# EXERCISE GOAL:
Continue the article on using post-event data and audience segmentation to improve events, starting right after its last paragraph.

# start of SELECTED TEXT

By Jalene Bermudez, Founding Partner and President
Discover how to get a higher ROI, ROE and ROPI from your events using our proprietary InVEST Framework™.
Every attendee is unique. Each one steps into your event possessing a lifetime of experiences and with high expectations of what the event is going to offer them specifically. Most events are a pathway to advancing their careers, their knowledge and their network of contacts all of which will add up to the total value your organization delivers to each individual.
What surprises me is how often organizations are willing to spend millions of dollars on events for their customers, members or employees only to give them a one-size fits-all event experience. The event is treated like an island versus an integral part of the overall marketing or customer experience strategy.
Why does this happen? I’ve found that in many cases the organization has ignored post-event data from prior years. Organizations surmise and then view the data based on generic categories and worst of all, they treat valuable post event data as an EVENT ISLAND rather than an important component of market knowledge. In so many cases, once the event is complete, many swim off the island and the data is shelved as marketers and planners have to move on to the next big thing. Maybe some will do a basic review of last-year’s data right before the next year’s event in particular if they are trying to figure out why attendee projections have not been met.
It is unfortunate, because when event data is properly collected and analyzed, you can glean critical insights into attendee and customer needs and behaviors, as well as identify emerging trends. Performing a thorough post-mortem and leveraging past event data enables you to optimize the desired impact of an event, attendee ROPI (return on participation investment) and your organization’s ROI.
When events struggle with attendance growth, the data should be used to understand meaningful reasons participation is declining, has become stagnant or is growing slower than expected. Key questions need to be answered such as: Why are first-timers the biggest component of the audience? Why isn’t there strong repeat participation? Why are companies sending fewer people? Why is your organization not attracting younger attendees? Are we designing the event in a way that meets the needs of a “younger market”? Why does the core attendance consist mostly of those who have been around for years? How many participate because they have already built their networks, and this is a chance to see peers one time a year? How do we keep that loyal core (who are at the height or tail end of their careers, but won’t be attending in the future), while increasing participation by the next generation?
The reality is, in each part of successful event design and implementation, there is the need for a sophisticated approach to meetings and event architecture and data optimization. At Meeting Expectations, we utilize a research and data gathering framework focused on fully understanding the various stakeholders involved in an event. The cornerstone of the approach is audience segmentation that goes beyond typical attendee/member categorization attributes. The process focuses on defining the emotional drivers or the “the deeper why” of attendees in order to develop a plan to meet the needs, wants and desires, at a granular level, before, during and even after the event.

# end of SELECTED TEXT
# start of RAW RECORDS

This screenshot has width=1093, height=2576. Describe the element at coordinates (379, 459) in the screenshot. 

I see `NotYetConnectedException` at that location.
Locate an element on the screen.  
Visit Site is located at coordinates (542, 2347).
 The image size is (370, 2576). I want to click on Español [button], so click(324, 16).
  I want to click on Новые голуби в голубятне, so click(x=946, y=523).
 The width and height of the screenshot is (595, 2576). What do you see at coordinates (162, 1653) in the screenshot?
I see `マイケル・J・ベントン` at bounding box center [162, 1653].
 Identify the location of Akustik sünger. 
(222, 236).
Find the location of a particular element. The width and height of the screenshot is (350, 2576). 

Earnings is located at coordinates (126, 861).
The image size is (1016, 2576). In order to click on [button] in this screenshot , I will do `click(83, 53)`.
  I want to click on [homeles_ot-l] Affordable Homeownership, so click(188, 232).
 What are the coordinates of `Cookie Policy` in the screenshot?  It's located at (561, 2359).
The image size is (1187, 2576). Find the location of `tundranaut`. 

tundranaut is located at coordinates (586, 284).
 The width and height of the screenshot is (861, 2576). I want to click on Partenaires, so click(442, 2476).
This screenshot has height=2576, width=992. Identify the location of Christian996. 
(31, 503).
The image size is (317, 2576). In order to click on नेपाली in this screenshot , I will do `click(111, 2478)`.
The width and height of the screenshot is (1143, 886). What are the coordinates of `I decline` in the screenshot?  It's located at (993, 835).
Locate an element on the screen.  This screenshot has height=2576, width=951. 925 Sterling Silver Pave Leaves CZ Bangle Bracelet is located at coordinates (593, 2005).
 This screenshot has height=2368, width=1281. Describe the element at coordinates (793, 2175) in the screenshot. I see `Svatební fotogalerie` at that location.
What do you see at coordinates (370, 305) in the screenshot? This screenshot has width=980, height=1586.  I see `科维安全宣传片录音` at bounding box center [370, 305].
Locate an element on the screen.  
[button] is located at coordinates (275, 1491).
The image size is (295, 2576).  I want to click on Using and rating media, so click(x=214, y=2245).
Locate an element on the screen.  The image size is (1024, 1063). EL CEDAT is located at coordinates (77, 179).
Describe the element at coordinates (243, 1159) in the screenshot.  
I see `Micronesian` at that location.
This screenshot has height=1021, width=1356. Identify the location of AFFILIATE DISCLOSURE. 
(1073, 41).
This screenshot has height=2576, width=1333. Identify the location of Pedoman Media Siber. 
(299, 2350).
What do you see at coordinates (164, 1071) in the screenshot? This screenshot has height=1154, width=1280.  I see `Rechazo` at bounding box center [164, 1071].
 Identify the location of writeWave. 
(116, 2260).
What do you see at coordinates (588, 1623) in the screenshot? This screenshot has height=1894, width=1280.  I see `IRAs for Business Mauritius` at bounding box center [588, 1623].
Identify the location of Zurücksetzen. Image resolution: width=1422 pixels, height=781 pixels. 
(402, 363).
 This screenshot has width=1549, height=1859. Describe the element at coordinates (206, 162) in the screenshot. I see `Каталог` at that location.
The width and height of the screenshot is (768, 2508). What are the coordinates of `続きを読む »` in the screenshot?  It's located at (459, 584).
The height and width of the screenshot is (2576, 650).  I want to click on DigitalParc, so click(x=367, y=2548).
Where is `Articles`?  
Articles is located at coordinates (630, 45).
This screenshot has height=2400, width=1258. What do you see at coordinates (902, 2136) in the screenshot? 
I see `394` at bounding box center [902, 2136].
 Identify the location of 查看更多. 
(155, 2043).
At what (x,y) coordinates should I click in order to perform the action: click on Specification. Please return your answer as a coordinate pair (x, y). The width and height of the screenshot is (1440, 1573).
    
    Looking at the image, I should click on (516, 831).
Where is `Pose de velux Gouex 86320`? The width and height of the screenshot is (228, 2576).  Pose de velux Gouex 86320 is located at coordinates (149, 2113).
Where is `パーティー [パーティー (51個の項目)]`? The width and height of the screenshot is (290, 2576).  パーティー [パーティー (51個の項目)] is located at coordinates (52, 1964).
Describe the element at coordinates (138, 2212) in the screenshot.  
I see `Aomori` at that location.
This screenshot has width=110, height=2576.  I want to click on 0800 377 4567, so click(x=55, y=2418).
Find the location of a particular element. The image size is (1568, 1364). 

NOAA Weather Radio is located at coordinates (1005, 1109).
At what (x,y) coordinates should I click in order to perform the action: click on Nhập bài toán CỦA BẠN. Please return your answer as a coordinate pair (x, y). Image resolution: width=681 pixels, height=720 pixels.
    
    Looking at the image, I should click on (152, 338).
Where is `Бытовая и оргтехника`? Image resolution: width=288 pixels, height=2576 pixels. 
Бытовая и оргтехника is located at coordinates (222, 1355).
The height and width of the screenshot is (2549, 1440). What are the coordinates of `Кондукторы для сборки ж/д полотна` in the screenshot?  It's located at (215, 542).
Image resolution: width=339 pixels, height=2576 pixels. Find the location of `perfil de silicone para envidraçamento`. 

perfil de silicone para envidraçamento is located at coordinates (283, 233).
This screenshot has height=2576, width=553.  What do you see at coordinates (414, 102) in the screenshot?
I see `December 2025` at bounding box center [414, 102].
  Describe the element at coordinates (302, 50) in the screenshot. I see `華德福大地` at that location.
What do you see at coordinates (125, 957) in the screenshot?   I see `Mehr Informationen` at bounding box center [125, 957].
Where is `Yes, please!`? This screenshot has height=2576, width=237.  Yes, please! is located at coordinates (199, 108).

# end of RAW RECORDS

# TASK RESULT:
It’s for all these reasons I’ve developed our proprietary InVEST FrameworkTM. It’s where we start with clients as we work to design and execute their events to ensure key stakeholder groups’ needs are fulfilled, and our client’s business goals are met and elevated.
A critical element is clearly understanding pre-event considerations, such as motivation and interests for participating, specific goals for attending and the broader context of career, job and/or personal needs. A second component involves very detailed feedback during the event on how the actual experience is being processed and perceived. Lastly, we deliver sound recommendations on how to improve future events for each re-defined segment. This approach builds more valuable and relevant content, makes for more innovative and diverse activity options and leads to stronger sponsorship offerings and opportunities. The result? A deeper level of engagement for each stakeholder segment and higher overall engagement based on effective participant segmentation that provides value to all in a highly differentiated manner.
This methodology allows for structuring more meaningful and individualized networking interactions. The impact is raising the ROPI in time, money and the opportunity cost of a week’s worth of missed work that awaits attendees after the event. For the sponsoring organization, the goal is to promote passionate engagement, long-term involvement and loyalty as participants experience “Aha” moments, gain access through uninterrupted learning to relevant content and gain valuable knowledge and insights shared through targeted networking.
What does it all lead to? A proven approach to making an event better year over year and relevant in changing market conditions so the organization can capitalize on new opportunities. In a world of increased noise and clutter, face-to-face events are becoming even more critical to an organization’s marketing effort. Those who build events based on a deeper understanding will benefit greatly while those who don’t will see their events lose relevancy.
What’s at stake? Meeting your organizational goals, required ROI on millions spent in event dollars, growing sales, growing customer base, clients or members and advocates that will help promote the event in the future. Simply put, what is in play is your position and future in the marketplace.
When an event is designed using this approach, key stakeholder groups’ needs are fulfilled, and client’s business goals are met and elevated. If you would like to learn more about how we apply this strategic and result-driven approach and framework to your event, call 1.833.323.2232 to schedule a call with me.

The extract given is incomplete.